Nevertheless, lack of recognition of the assumption notwithstanding, Bell stated correctly in his Generalization that "for at least one quantum mechanical state, the 'singlet' state in the combined subspaces, the statistical predictions of quantum mechanics are incompatible with separable predetermination." Hawking stated this in another way in the introduction to "God Created the Integers" when he said that "the future can only be determined probabilistically." But neither of these statements, nor Bell's theorem, addresses post-determination that would result from causality moving backwards through time.

And so, if we remove the assumption that causality moves forward through time, Bell's inequality no longer applies, and hidden variables are once again permitted. The only difference is that in this model, the hidden variables are moving backwards through time and locality and determinism exist coming from the future.

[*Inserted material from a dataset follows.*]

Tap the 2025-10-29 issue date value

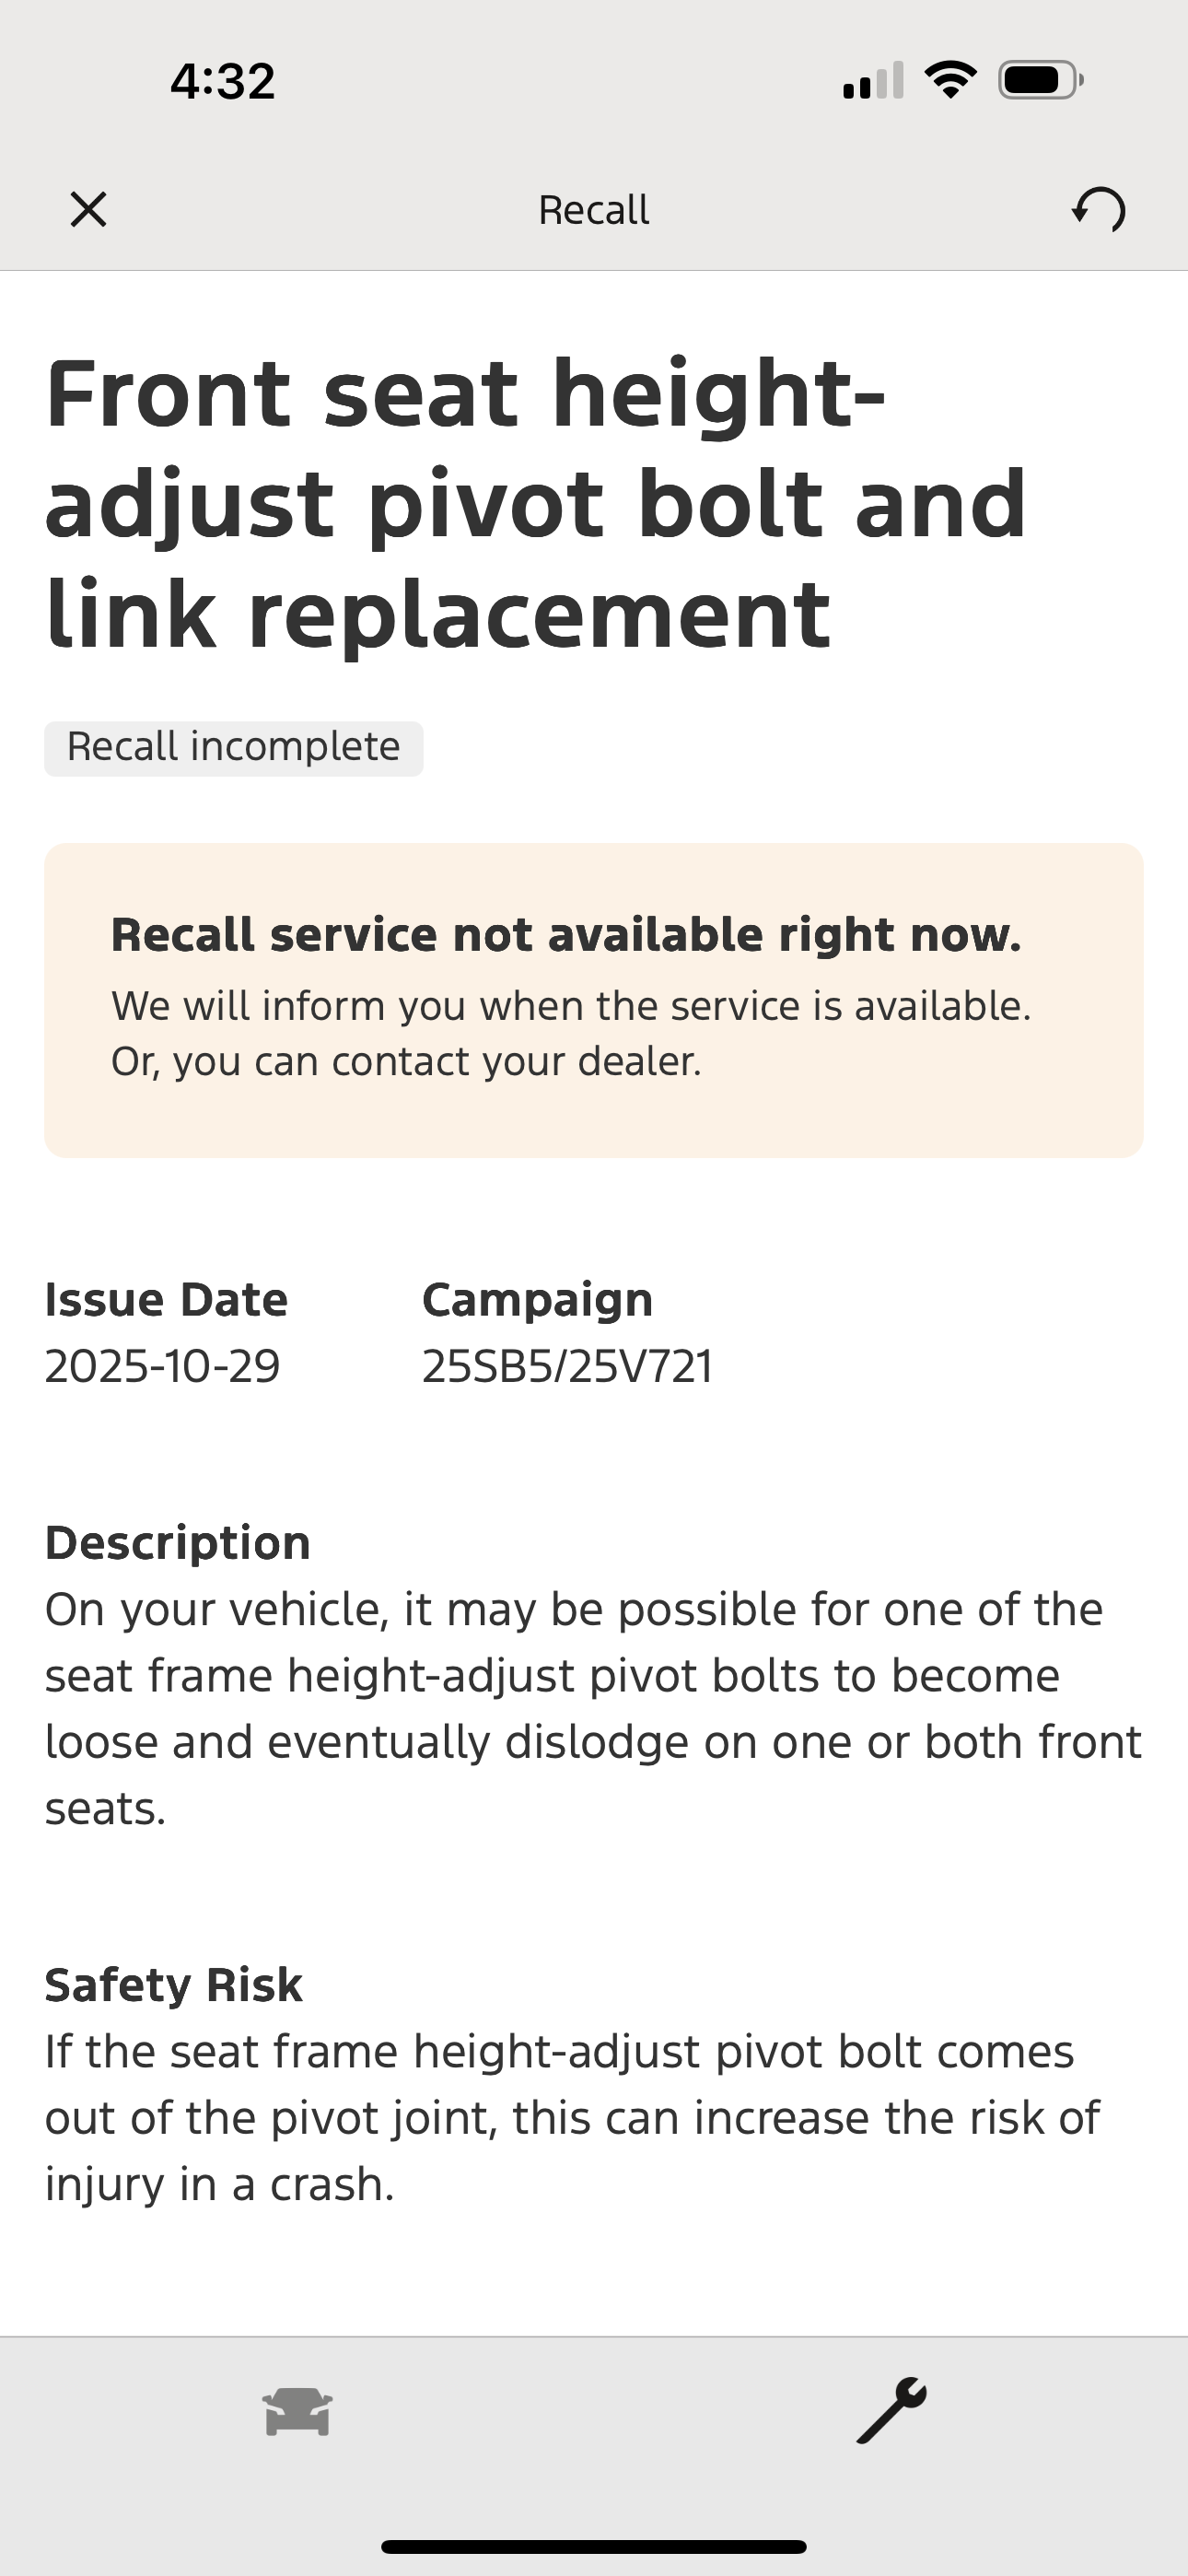point(162,1366)
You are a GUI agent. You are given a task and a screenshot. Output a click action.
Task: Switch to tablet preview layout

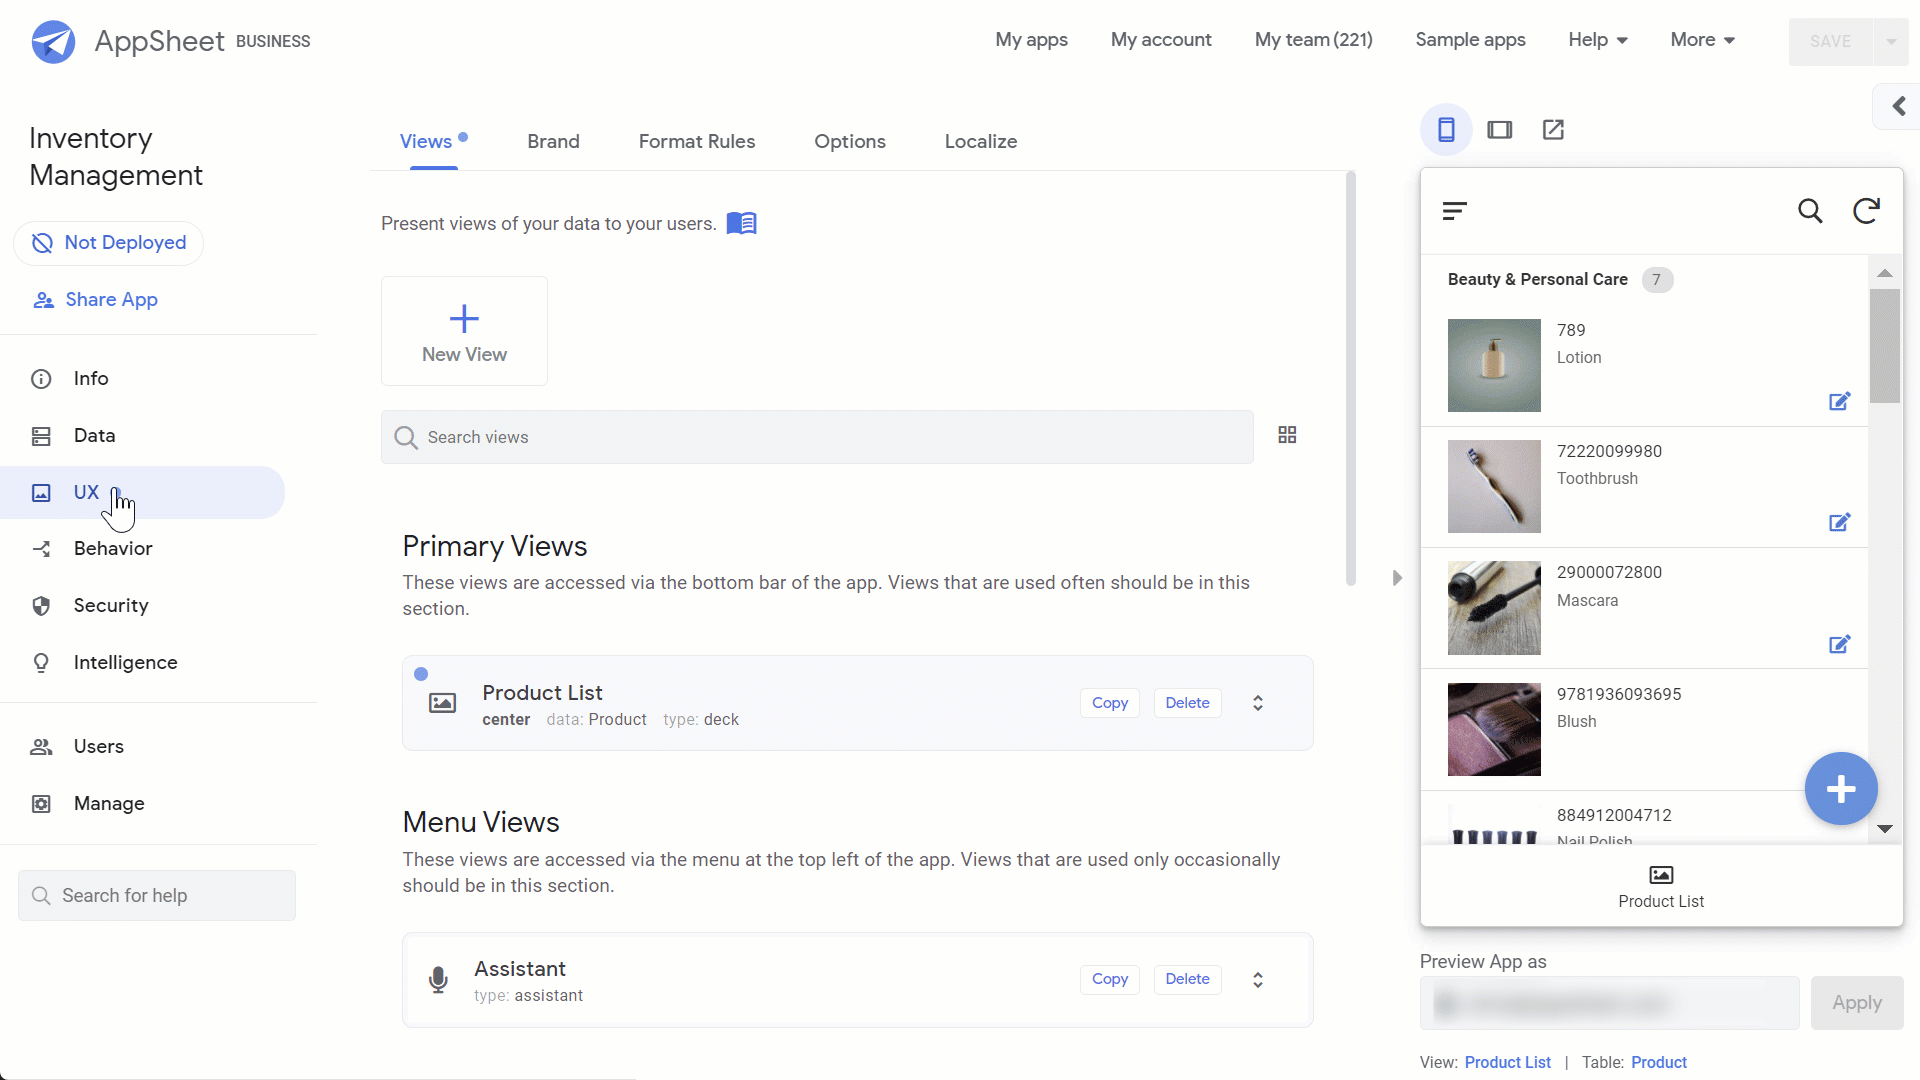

In February of 2006 I proposed (http://www.emediawire.com/releases/2006/2/emw238911.htm and on my website at http://rjdehaas.com/time/index.php) the name "backyons" for those hidden variables travelling backward through time. I proposed that negative-time quanta, backyons, "provide the hidden variable necessary to establish a deterministic model of quantum physics. Backyons provide information about the future to systems, thereby determining which of multiple possible outcomes must arise. One single universe (the "ultimate observer") outcome is demanded by this model..."

The backyon model also allows reality without uncertainty. Also, the model offers a sense in which it is more understandable that we "remember" what the past was, but cannot "remember" the future - a conundrum that puzzled philosophers going back to Augustine. We can "remember" the past because we are causing the past as we send backyons backward through time.

Backyons continually flow backward through time. At the moment I release two entangled photons, they already have the information from the future as to what they will become. The "cause" of what they will become comes from the future, not from me, and not from the photons at the time of release.

This is the simplest model yet proposed to explain spooky action at a distance. While it does dispel the assumption that causality moves forward through time - an assumption which is hard to grasp in my day-to-day living, it is no harder than to accept the assumption of a non-Euclidian universe or the assumption that time for me is different from time for my wife. And it certainly is an easier assumption to accept than that reality does not exist!